They list springs for the 2007 Dart, which is what you have. I doubt that they've changed since then, and current parts are probably fine. I'd still talk to your LBS or e-mail SRAM tech support and make sure there aren't different, incompatible versions of the Dart spring kit out there.

At 81 kg, SRAM doesn't think you're light and you should have to have the preload set pretty high on the standard spring. Manufacturers will often spec a different spring on their small and large-sized bikes, though, so before you go off half-cocked, you should open up the fork and figure out what you've got. I'd also be a little surprised if you need a lighter spring. Have you ever rebuilt the fork? Does it ride differently than it did when it was new?


----------



## adrianmoisey (Jan 3, 2008)

Awesome, thanks for he advice. I'll find out what I have and check the preload adjuster


----------



## adrianmoisey (Jan 3, 2008)

I tried changing my preload adjuster, but it doesn't appear to do anything. Well... nothing I can notice.


----------



## AndrwSwitch (Nov 8, 2007)

The preload adjuster may not have much effect on sag and ride feel if you're on the wrong spring. It also may not preload the spring enough to do anything.

How much sag do you get? Do you sometimes bottom out? Do you bottom out a lot?


----------



## adrianmoisey (Jan 3, 2008)

I get about 10% sag.
I don't really bottom out a lot I think.

How do I know when I bottom out?


----------



## AndrwSwitch (Nov 8, 2007)

It depends on the fork. On the older ones, the fork travel would abruptly stop traveling and transmit a pretty powerful hit. I never notice it on mine, though - suspension's gotten better since the 90s.

If you put a zip tie on one of your fork stanchions, you can tell how much travel you've used on your biggest hit at the end of the ride. Most forks have a little bit of unused stanchion tube, so the zip tie should never get all the way to the top, but it should be pretty close.

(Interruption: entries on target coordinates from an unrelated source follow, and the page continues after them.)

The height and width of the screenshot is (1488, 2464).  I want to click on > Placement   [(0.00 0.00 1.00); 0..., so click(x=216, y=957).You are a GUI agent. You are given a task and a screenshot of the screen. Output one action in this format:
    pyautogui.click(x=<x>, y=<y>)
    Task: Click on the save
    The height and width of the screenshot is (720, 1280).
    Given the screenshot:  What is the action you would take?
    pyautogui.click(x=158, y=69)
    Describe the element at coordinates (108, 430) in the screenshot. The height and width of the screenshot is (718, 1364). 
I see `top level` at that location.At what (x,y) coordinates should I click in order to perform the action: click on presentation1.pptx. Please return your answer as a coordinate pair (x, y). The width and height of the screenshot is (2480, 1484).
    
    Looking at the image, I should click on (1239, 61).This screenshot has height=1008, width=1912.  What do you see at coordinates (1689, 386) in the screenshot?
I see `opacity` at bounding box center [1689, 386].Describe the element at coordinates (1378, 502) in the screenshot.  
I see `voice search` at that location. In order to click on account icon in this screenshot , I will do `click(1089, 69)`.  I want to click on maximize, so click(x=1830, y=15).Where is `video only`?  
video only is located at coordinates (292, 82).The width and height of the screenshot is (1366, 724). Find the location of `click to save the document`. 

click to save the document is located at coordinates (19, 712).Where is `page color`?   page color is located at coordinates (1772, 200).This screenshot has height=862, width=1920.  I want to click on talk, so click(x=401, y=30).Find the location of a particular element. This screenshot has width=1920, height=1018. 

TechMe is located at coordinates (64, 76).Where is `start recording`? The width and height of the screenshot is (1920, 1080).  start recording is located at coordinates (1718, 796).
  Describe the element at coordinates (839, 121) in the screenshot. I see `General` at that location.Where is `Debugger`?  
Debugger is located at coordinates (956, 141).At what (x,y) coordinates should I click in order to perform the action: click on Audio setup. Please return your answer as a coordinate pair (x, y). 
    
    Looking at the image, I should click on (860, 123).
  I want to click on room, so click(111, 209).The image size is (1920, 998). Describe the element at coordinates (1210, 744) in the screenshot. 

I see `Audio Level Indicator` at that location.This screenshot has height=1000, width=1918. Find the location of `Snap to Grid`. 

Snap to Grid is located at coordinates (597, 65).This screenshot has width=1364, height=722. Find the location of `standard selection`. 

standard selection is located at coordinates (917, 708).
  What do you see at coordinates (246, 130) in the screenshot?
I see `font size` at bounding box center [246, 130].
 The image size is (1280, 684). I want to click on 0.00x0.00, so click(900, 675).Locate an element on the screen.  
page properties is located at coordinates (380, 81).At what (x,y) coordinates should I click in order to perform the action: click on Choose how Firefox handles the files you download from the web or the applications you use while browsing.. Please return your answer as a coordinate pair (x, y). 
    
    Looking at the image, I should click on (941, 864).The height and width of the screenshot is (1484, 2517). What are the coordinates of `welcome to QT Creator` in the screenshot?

If you're only getting 10% sag, you should figure out which way is which on your preload adjuster and back off a little bit. XC riders and racers on short-travel forks tend to go for 15% or 20% sag, but of course that's something to adjust to what you find you want for actually riding. Also, measure sag with dampers at full-open - a lot of forks will sag a little bit less with dampers engaged.


----------



## AndrewMiller (Aug 26, 2010)

AndrwSwitch said:


> The preload adjustment works by compressing the spring, effectively increasing the spring rate. So if you're light and it's not sagging much, you should lower the preload. If your preload is already at minimum and you don't feel like the fork is working well for you (harsh ride, or doesn't use its full travel on a typical ride) you need a lighter spring.
> 
> I found this chart with a Google search.
> 
> ...


Okay I want to get the soft black spring from the 2nd sight you have posted up but I have a few questions for anyone who may know the answer. I have a 2010 29er Dart 3 with 80mm of travel. At least I think it's a 2010 fork... it came on my 2010 Gary Fisher Mamba, but I gotta know if it will still work being a 29er fork with 80mm of travel. I only weight like 123 pounds so i'm goinna have to get something soon here cuz my fork is very stiff for me.


----------